En ce temps de Carême, le P. Benoît Willemaers sj partage ce qu’il vit au Liban dans le cadre du Troisième An, « école du cœur » dans la simplicité et le recueillement.

L’entrée en Carême coïncide pour moi avec la reprise du programme ordinaire du Troisième An, à Bikfaya, au Liban, après cinq semaines passées en apostolat à Paray-le-Monial. Avec mes compagnons tertiaires (jésuites en Troisième An), nous reprenons l’examen des Constitutions, des vœux, de l’histoire de la Compagnie, autant de façons de relire et d’approfondir notre manière de vivre comme jésuites.

Qu’est-ce que le « Troisième An » ?

Après plusieurs années de vie religieuse, les jésuites vivent cette « école du cœur » : un an dans la simplicité pour prendre du recul et considérer leur vie à la lumière de leur expérience spirituelle et apostolique en tant que jésuite. Ils sont invités à suivre pour la 2e fois une retraite de 30 jours selon les Exercices spirituels de saint Ignace. > En savoir +

A première vue, rien ne semble vraiment changer dans notre vie quotidienne. Le style de vie de la communauté est simple, l’atmosphère paisible, recueillie ; l’on ne voit guère ce qu’il y aurait à changer ou rajouter de significatif pour « faire Carême ».

Ce manque de changement est révélateur d’une dynamique finalement assez similaire entre l’expérience du Troisième An et le Carême. Il m’est fait cadeau d’un an de rupture pour relire ma vie et mes expériences, dégagé d’énormément de distractions et tentations, soutenus par une communauté de partage, en vue de purifier et revitaliser ma relation au Seigneur, d’entendre à nouveau l’appel qu’Il m’adresse. N’est-ce finalement pas là le cœur de l’appel du Carême ? Et comment ne pas se sentir privilégié de pouvoir vivre cette expérience de conversion dans un cadre aussi dégagé de tout souci ?
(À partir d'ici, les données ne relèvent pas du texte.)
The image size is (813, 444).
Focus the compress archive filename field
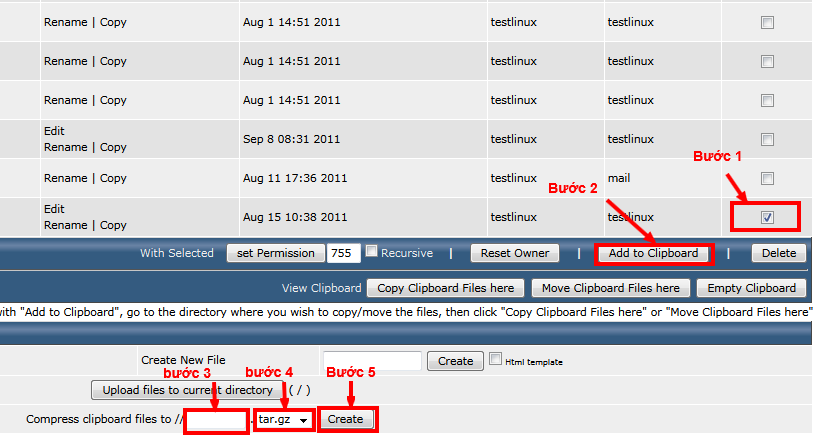(216, 420)
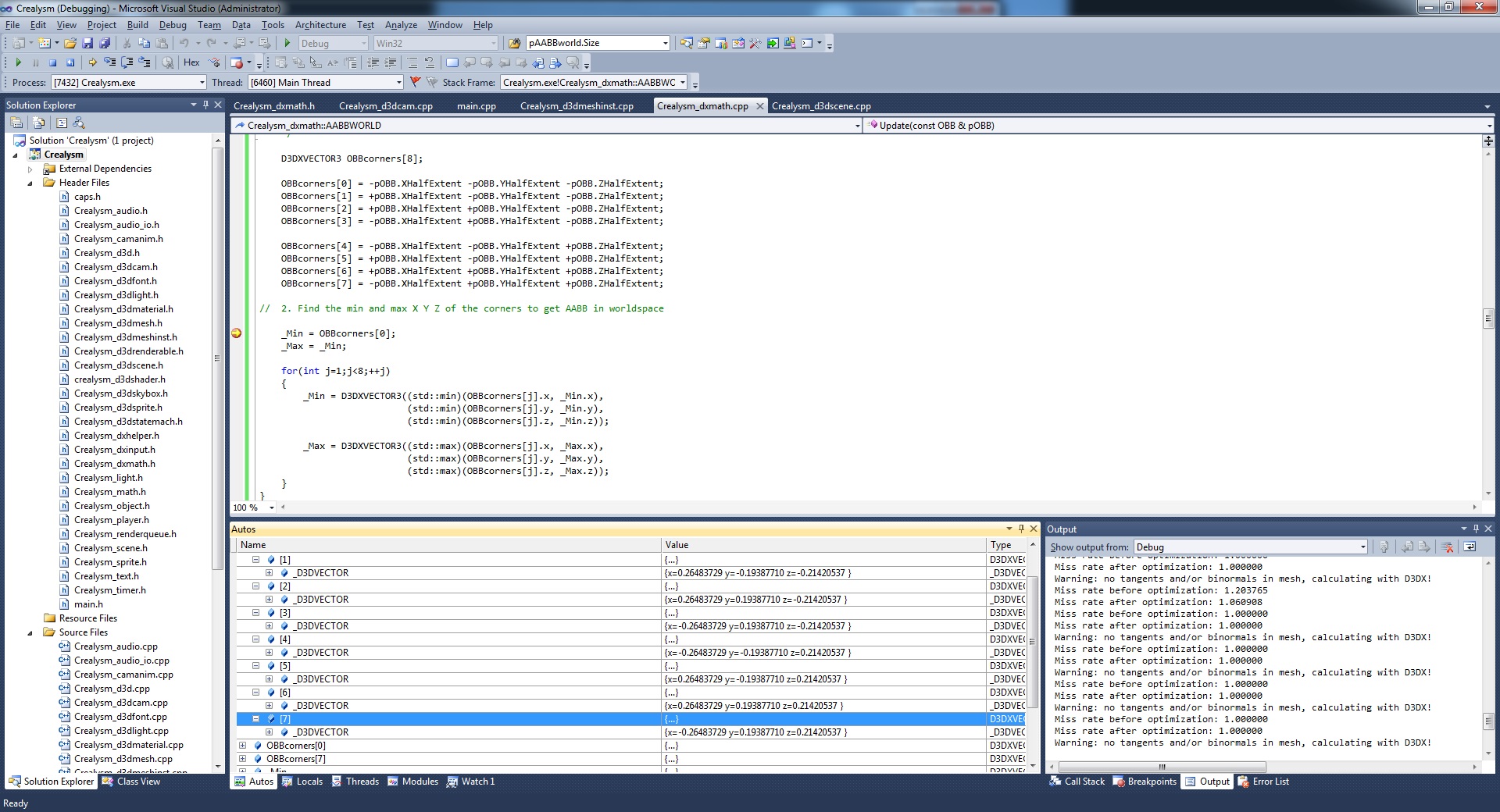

Et, en même temps, cette gratitude est teintée de tristesse, voire d’une certaine culpabilité. Notre vie « simple », à laquelle je ne voudrais rien retirer, s’inscrit au sein d’une société libanaise victime d’une crise économique et politique profonde. Pour la majorité de la population, ces évidences que sont pour nous une alimentation variée, la possibilité de se chauffer, de prendre une douche chaude, d’avoir de l’eau potable en suffisance ou encore de l’électricité la plupart de la journée… sont devenues un luxe inaccessible.

Bousculé par ces sentiments contrastés, il m’est rappelé chaque jour qu’il serait vain de ne chercher que dans la prière et le silence la figure du Christ. Pas de Carême véritable, pas de conversion véritable qui ne nous tourne vers les autres, vers nos frères et sœurs qui souffrent. Si le Troisième An est une école du cœur, puisse nos cœurs apprendre à se laisser toucher, blesser, émouvoir.